:: DATA IN THIS EXERCISE ::
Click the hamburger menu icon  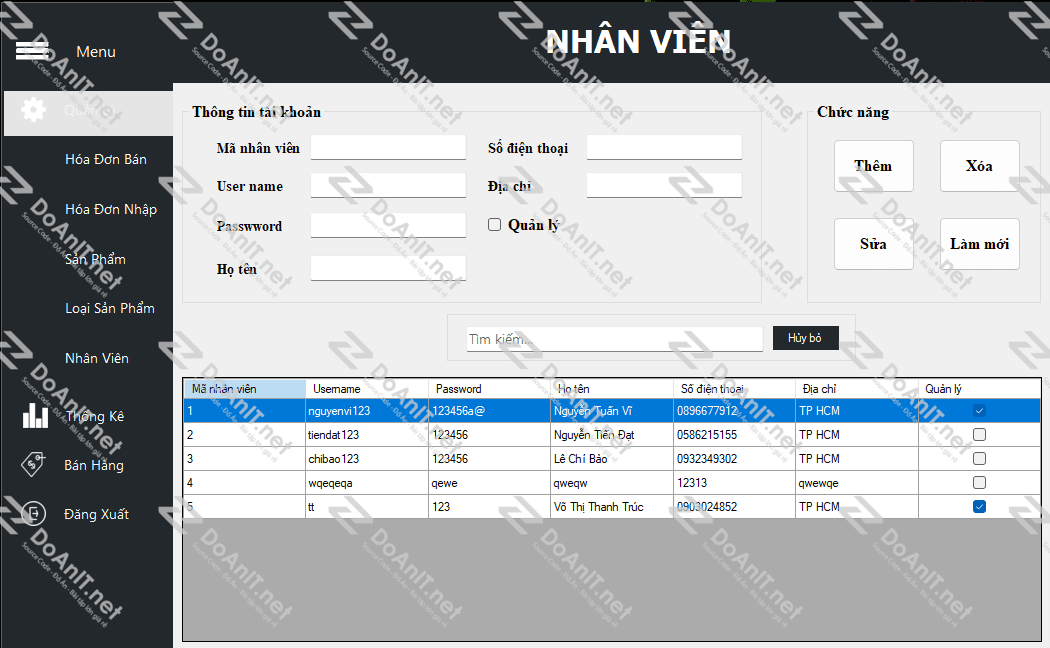click(32, 50)
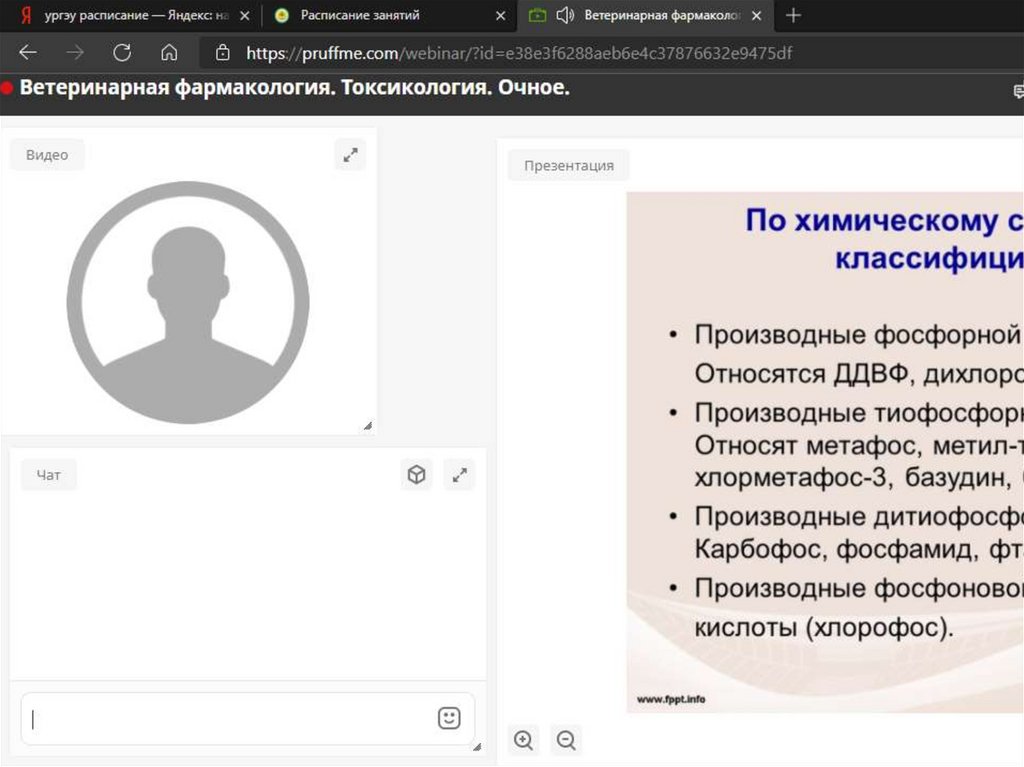The height and width of the screenshot is (767, 1024).
Task: Expand the Chat panel to fullscreen
Action: 459,475
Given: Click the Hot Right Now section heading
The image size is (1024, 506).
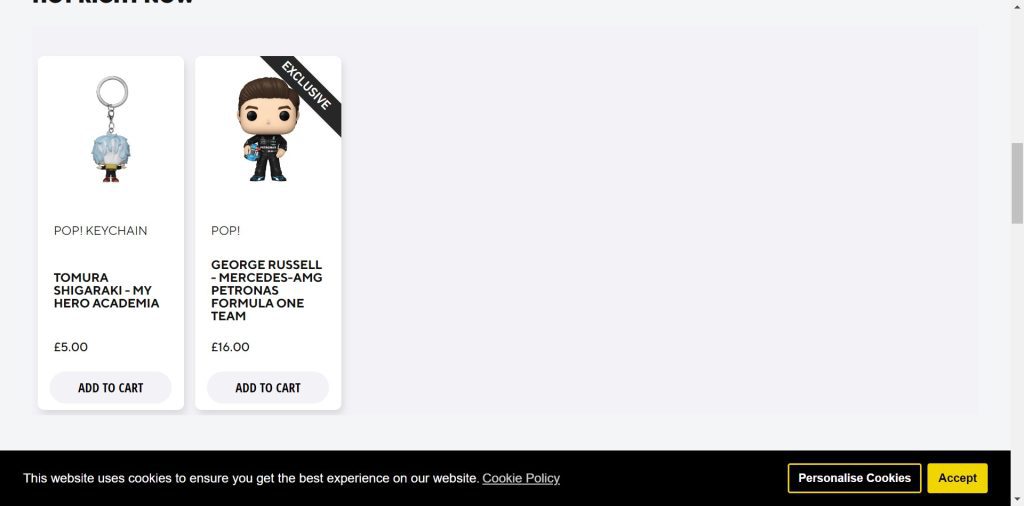Looking at the screenshot, I should 113,1.
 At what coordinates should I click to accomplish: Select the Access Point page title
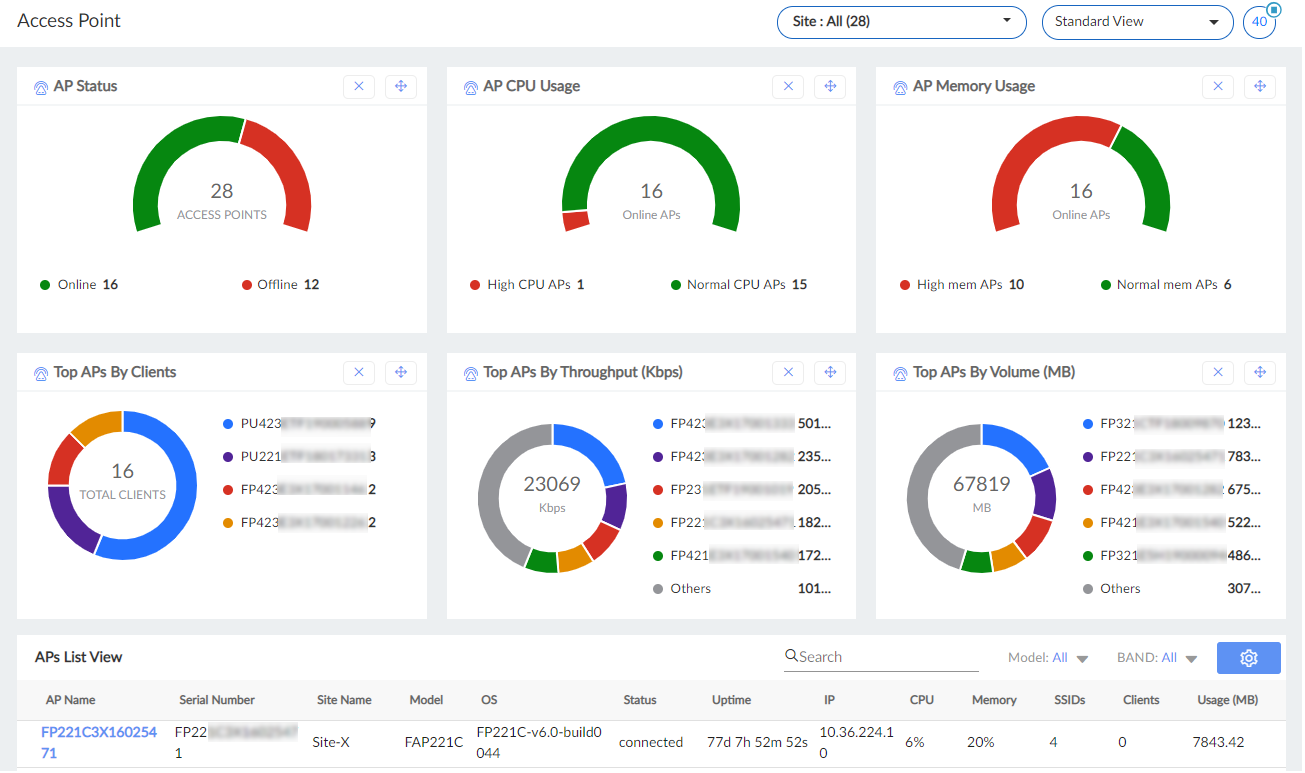[x=68, y=20]
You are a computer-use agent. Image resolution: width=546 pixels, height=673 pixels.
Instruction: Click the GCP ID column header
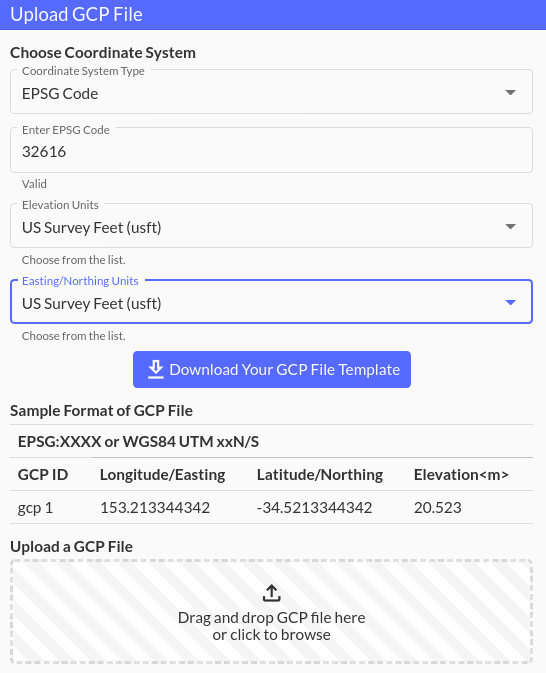(x=43, y=475)
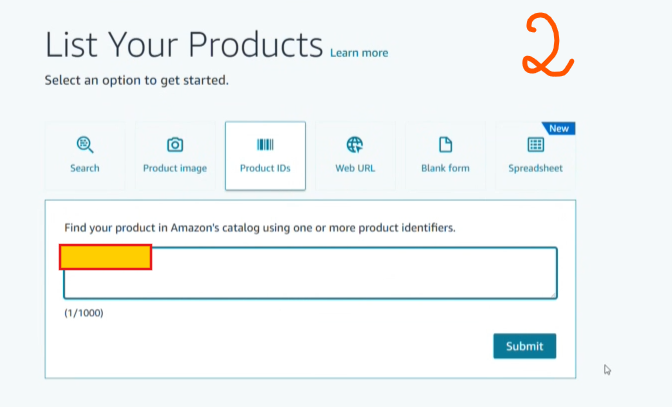Click the Search magnifier icon
Viewport: 672px width, 407px height.
[x=85, y=145]

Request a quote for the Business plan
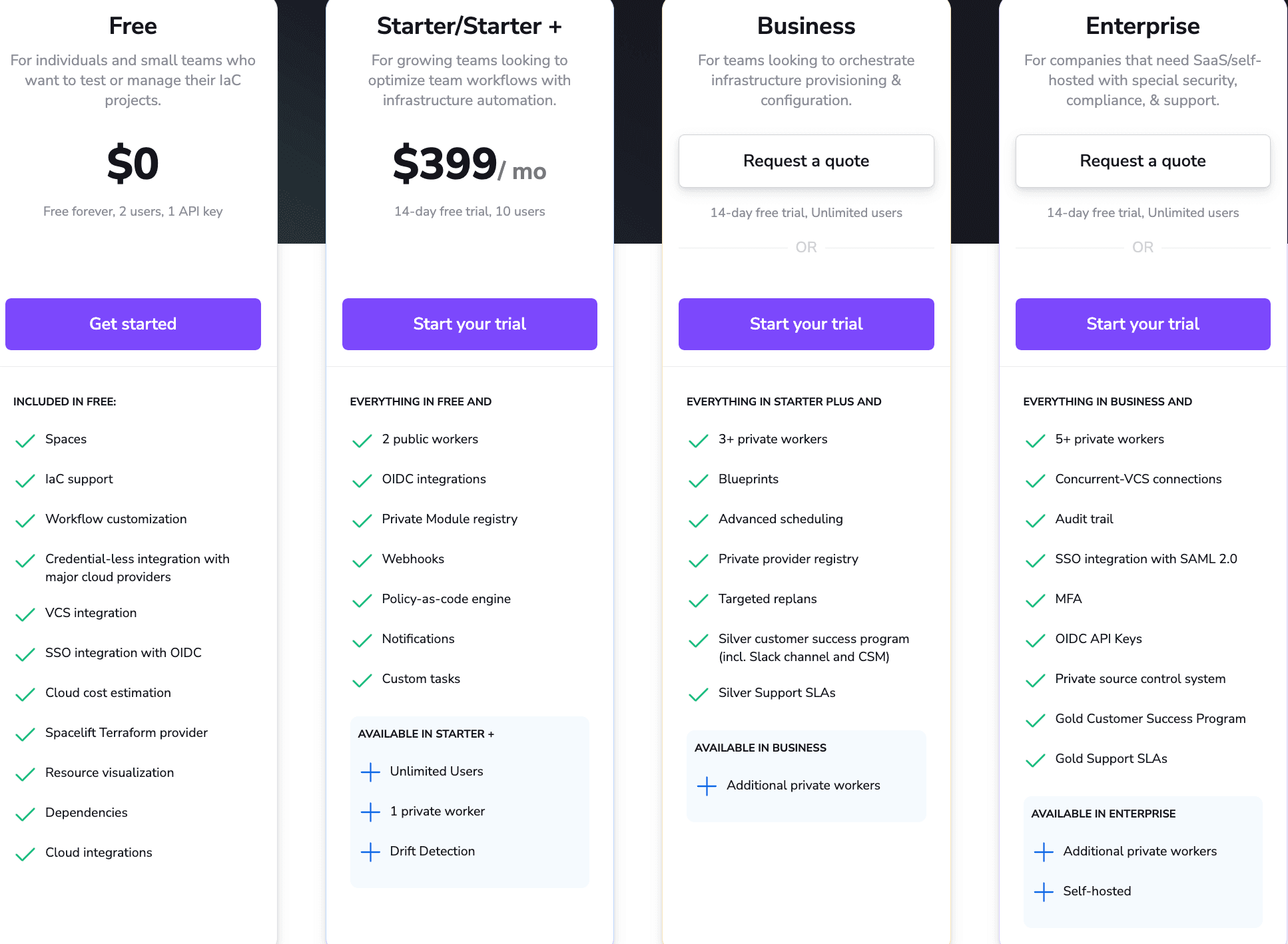tap(806, 161)
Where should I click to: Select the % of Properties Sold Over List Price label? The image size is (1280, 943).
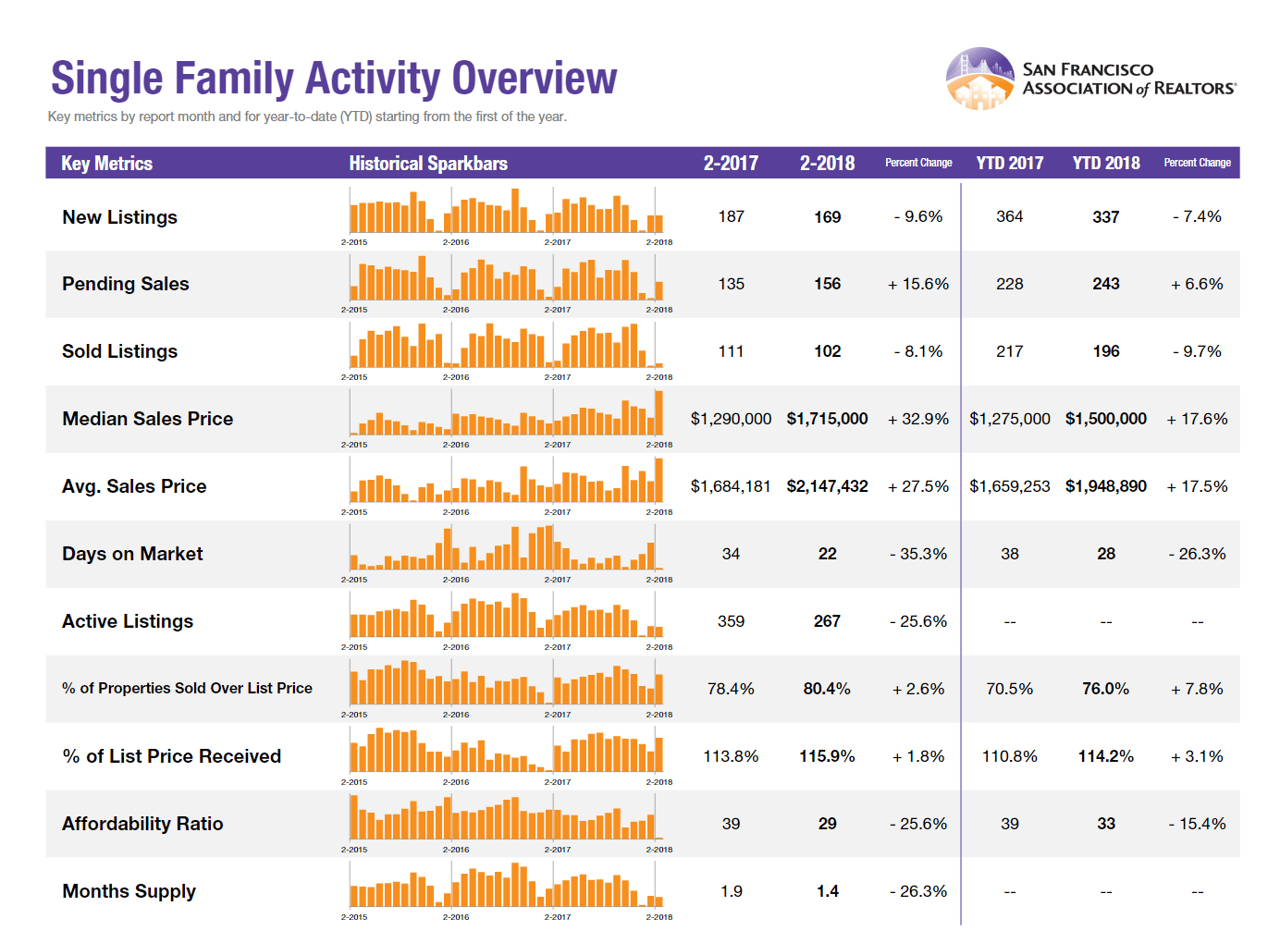tap(187, 689)
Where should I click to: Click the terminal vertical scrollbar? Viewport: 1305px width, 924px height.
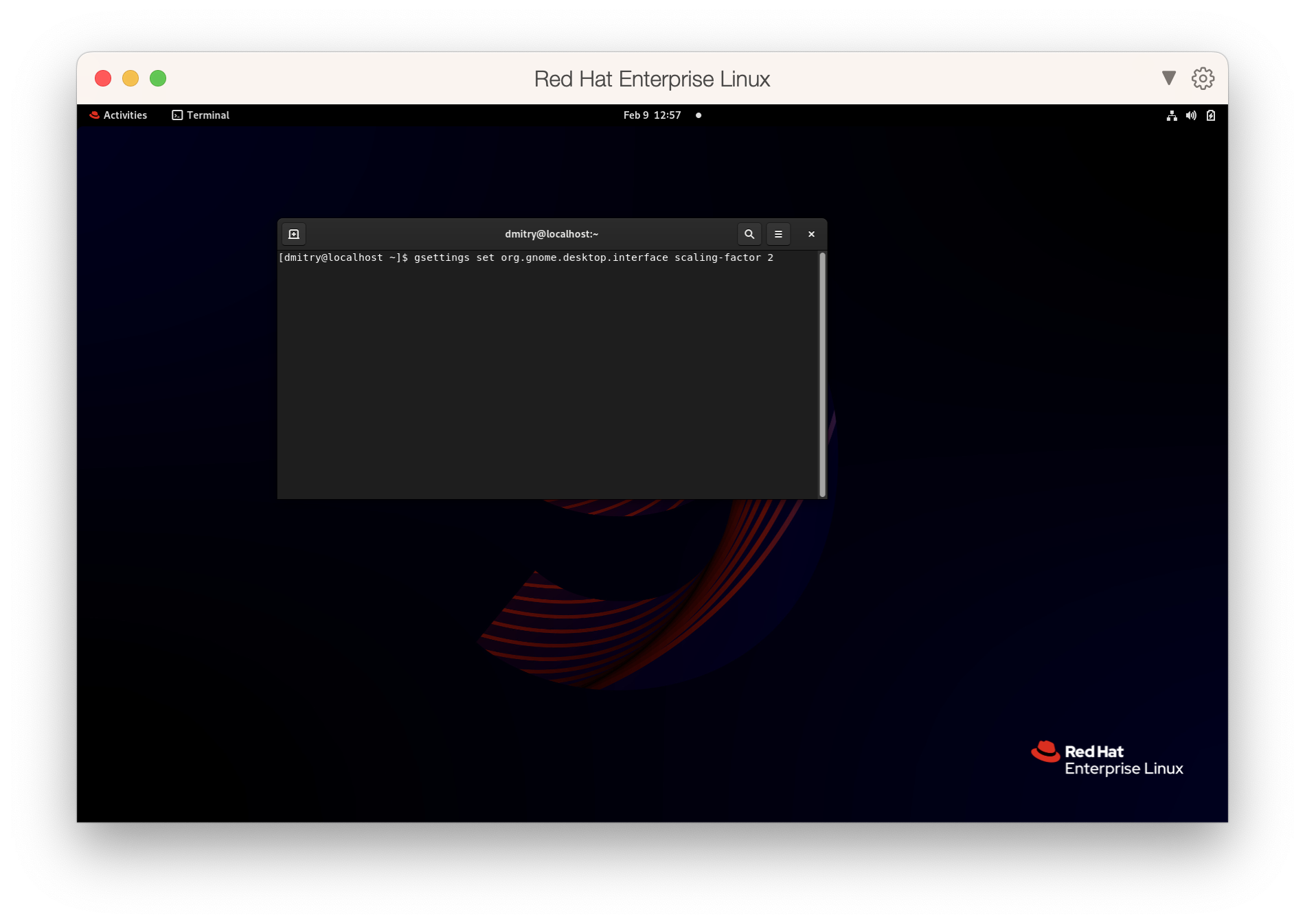point(822,374)
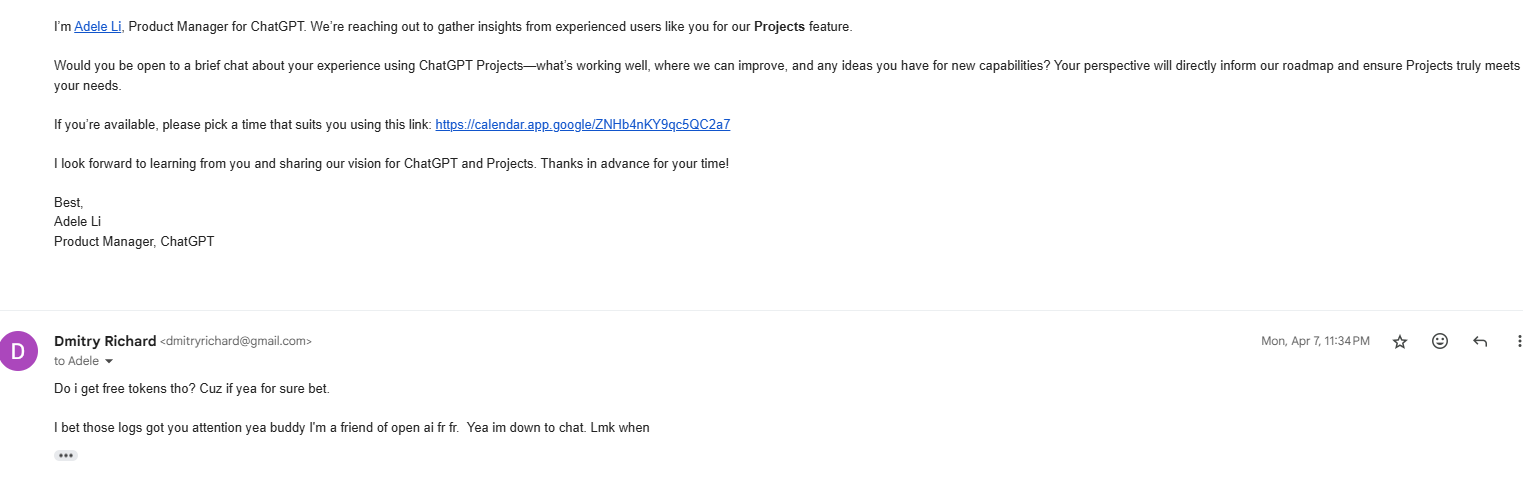Viewport: 1523px width, 496px height.
Task: Click the bold word Projects
Action: (x=779, y=27)
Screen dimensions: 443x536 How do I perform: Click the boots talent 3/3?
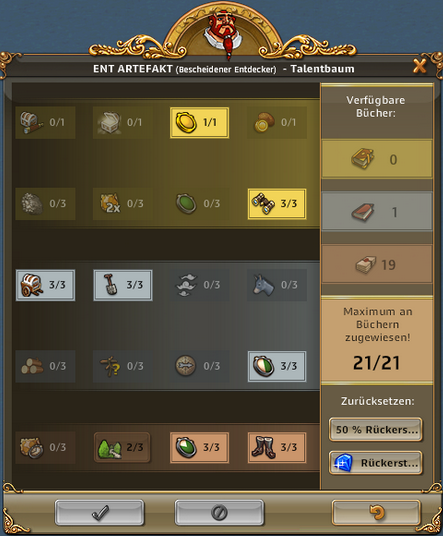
:::
# WHAT TO PRODUCE
Starting with the line that contains "At what coordinates", give the lines again exactly as they appear through the last line of the data, pictures excluded.

# RESULT OF THIS TASK
 At what coordinates should I click to accomplish: Select the Access Point page title
[x=68, y=20]
You are a computer-use agent. Image resolution: width=546 pixels, height=673 pixels.
Instruction: Click the GCP ID column header
(x=43, y=475)
Click the Search magnifier icon
Viewport: 672px width, 407px height.
[x=85, y=145]

Request a quote for the Business plan
tap(806, 161)
Where should I click to: Select the % of Properties Sold Over List Price label? The image size is (1280, 943).
tap(187, 689)
Where should I click to: Click the terminal vertical scrollbar? Viewport: 1305px width, 924px height.
point(822,374)
Viewport: 1523px width, 496px height.
Task: Click the bold word Projects
Action: (x=779, y=27)
Screen dimensions: 443x536 How do I perform: Click the boots talent 3/3?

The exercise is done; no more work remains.